Small caps are short capital letters designed to blend with lowercase text. They’re usually slightly taller than lowercase letters. (Small caps are used in this book to denote cross references.)
I’m a big fan of small caps. They look great and they’re very useful as an alternative to bold or italic or all caps.
But most people have never seen real small caps. They’ve only seen the ersatz small caps that word processors generate when small-cap formatting is used.


Small-cap formatting works by scaling down regular caps. But compared to the other characters in the font, the fake small caps that result are too tall, and their vertical strokes are too light. The color and height of real small caps have been calibrated to blend well with the normal uppercase and lowercase letters.
Now for the bad news. If you want real small caps, you’ll have to buy them — they’re not included with Times New Roman or any other system font.

First off, this is a fantastic site and an even better book. I appreciate the resources you have provided.
Now, my question. I’m a big fan of small caps, but I am often limited to working in Word. Is there any way to access the small caps data from OpenType font files in Word? If not, is it simply not possible to use the small caps of Lyon Text (for example) in the current versions of Word?

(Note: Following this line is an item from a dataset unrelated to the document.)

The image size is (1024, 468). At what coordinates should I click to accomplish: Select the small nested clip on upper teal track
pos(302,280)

Though Microsoft helped invent the OpenType font format over ten years ago, Microsoft Word doesn’t support most OpenType features. If you think that’s odd, you wouldn’t be the first.
The answer is that MS Word users can’t use the small caps built into OpenType fonts, and instead have to use separate fonts with small caps. Some font vendors offer these; some don’t. (I believe Lyon is now available in an “office” version with the small caps separate.) The short answer: Ask before you buy.

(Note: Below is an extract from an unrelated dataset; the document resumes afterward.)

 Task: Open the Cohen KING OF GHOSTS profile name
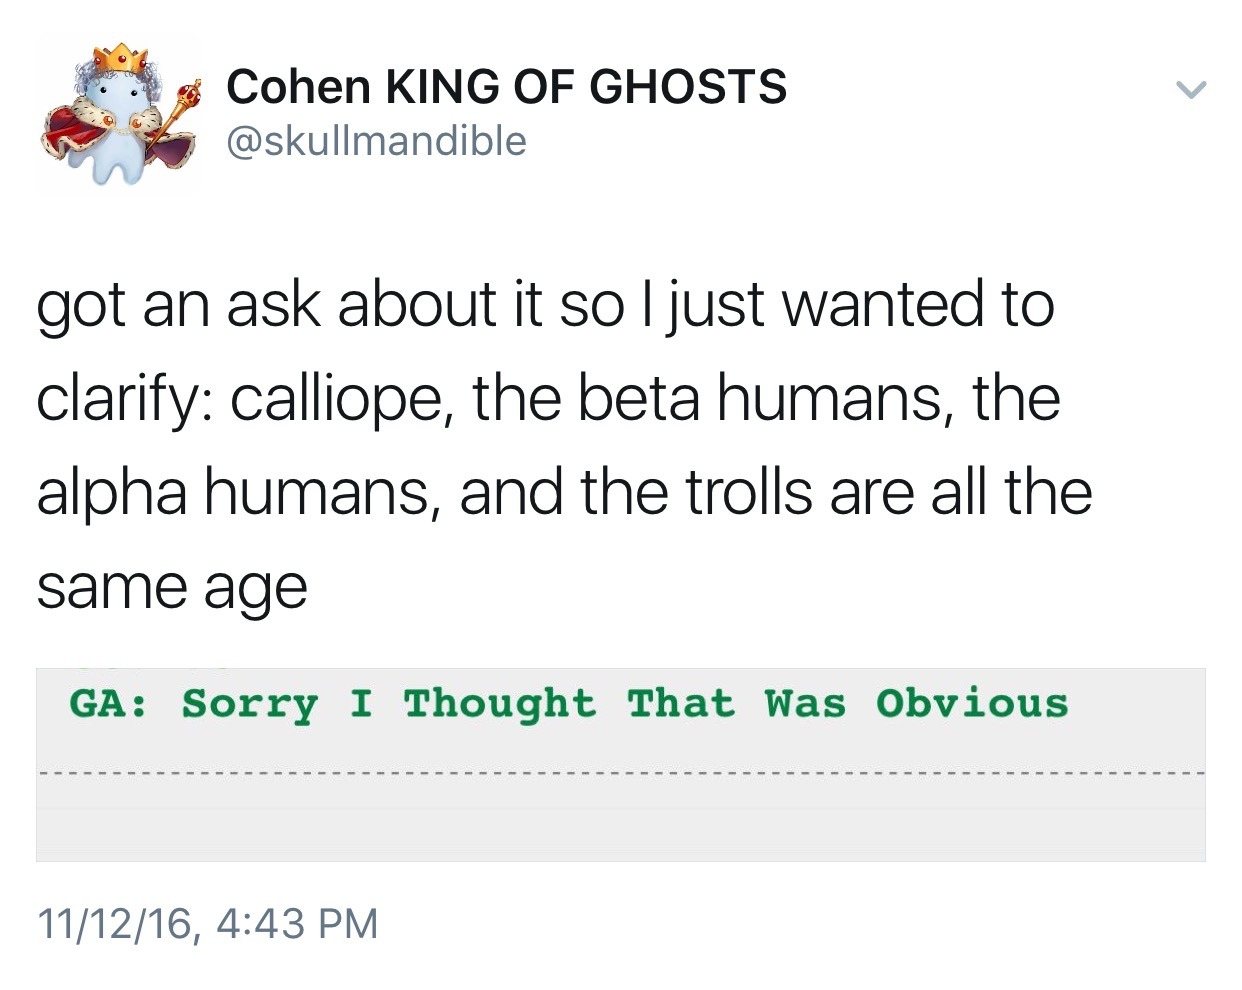click(506, 86)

I can confirm that Lyon is available in an office version and with small caps as a separate file.
Is it me, or does the ‘O’ in the small caps “Documents” look too small? Perhaps the font used doesn’t have any overshoot ( http://en.wikipedia.org/wiki/Overshoot_%28typography%29 )
I just got the “office” version of Lyon, and it works very well. The small caps are beautiful.
Agree with @Kasper Henriksen on the optical size of the small caps ‘o’. An equivalent example using the Libertine font is at
https://s3.amazonaws.com/s.cybaea.net/files/sc-example-libertine.png
which I think looks better, both in terms of the height and the spaces between the letters (the spacing is too wide for my taste in the example on this site).
(Technical note: example created with c2sc=0&smcp=1 using the Graphite version of the font.)
On system fonts not including small caps: I believe the version of Hoefler Text included with Mac OS X does feature real small caps, though they’re built-in to the font and thereby inaccessible in Word. They appear to work in Apple Pages, though.